Meanwhile, Cass Elliot was paying her bills by singing jazz, in Washington, D.C., no less. The New Journeymen might have gone it alone, except that Doherty brought his fellow members to see her perform. The quartet fell into place despite some resistance from John Phillips over Elliot's sheer size as well as her strong personality and (supposedly) her voice. Following a few ups and downs in personalities, a trip to the Caribbean (as immortalized later by the song "Creeque Alley"), an accident that suddenly had Elliot hitting what Phillips said were the right notes, and some acid use and drug experimentation along the way, they all headed west in search of success.

The group headed to California late in 1965 and was turned down by ex-Kingston Trio manager Frank Werber, whose group the We Five -- with a vaguely similar sound to Phillips and company -- was scoring big with its version of Sylvia Fricker's "You Were on My Mind." At the suggestion of Barry McGuire, late of the New Christy Minstrels and an old friend of Elliot's, who was just coming off of his biggest hit, "Eve of Destruction" on Dunhill Records, the quartet auditioned for Lou Adler, the head of the label -- their audition consisted of "California Dreamin'," "Monday, Monday," and many of the other songs that ended up comprising their debut album. Adler signed them on the spot and their debut single, "California Dreamin'," was out by the start of 1966 and shooting up the charts, with their album If You Can Believe Your Eyes and Ears coming up behind it.
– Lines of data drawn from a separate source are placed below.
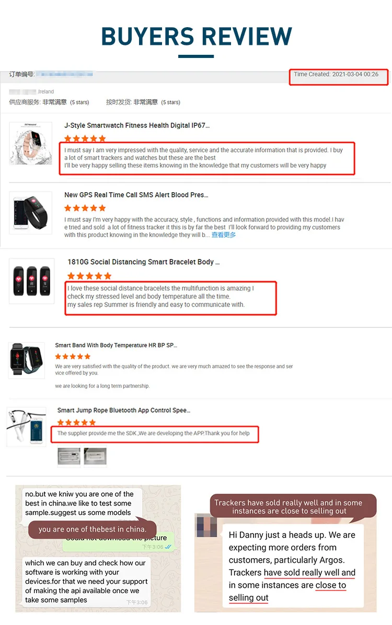Open the Smart Band body temperature thumbnail
The height and width of the screenshot is (625, 392).
pos(26,360)
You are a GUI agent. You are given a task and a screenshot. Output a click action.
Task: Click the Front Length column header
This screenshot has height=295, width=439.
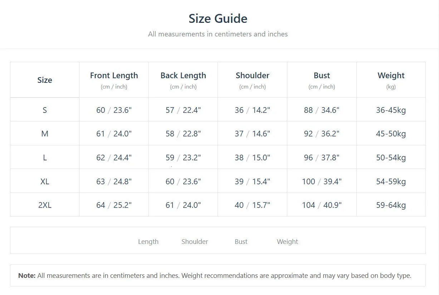[x=114, y=76]
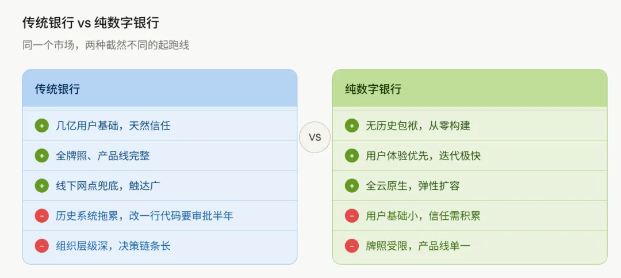The image size is (621, 278).
Task: Click the red minus icon beside 用户基础小
Action: coord(352,216)
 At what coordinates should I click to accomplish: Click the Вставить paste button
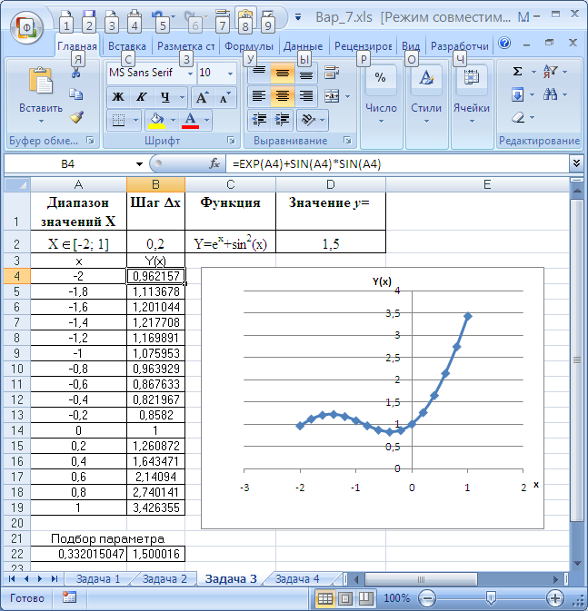click(40, 94)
That album was one of the finest examples of what later became known as "sunshine pop," and it's still one of the best harmony vocal showcases in 1960s music. In addition to the two hit singles, "California Dreamin'" and "Monday, Monday," listeners could luxuriate in the radiant splendors of "Go Where You Wanna Go," "Got a Feeling," and eight more unabashed gems, and they reciprocated by lofting it to the number one spot on the charts and keeping it among the top-selling albums in the country for months. Sadly, this would also mark the Mamas & the Papas' high watermark as an album act; they would never again release any long-player quite as consistent in terms of quality and inventiveness.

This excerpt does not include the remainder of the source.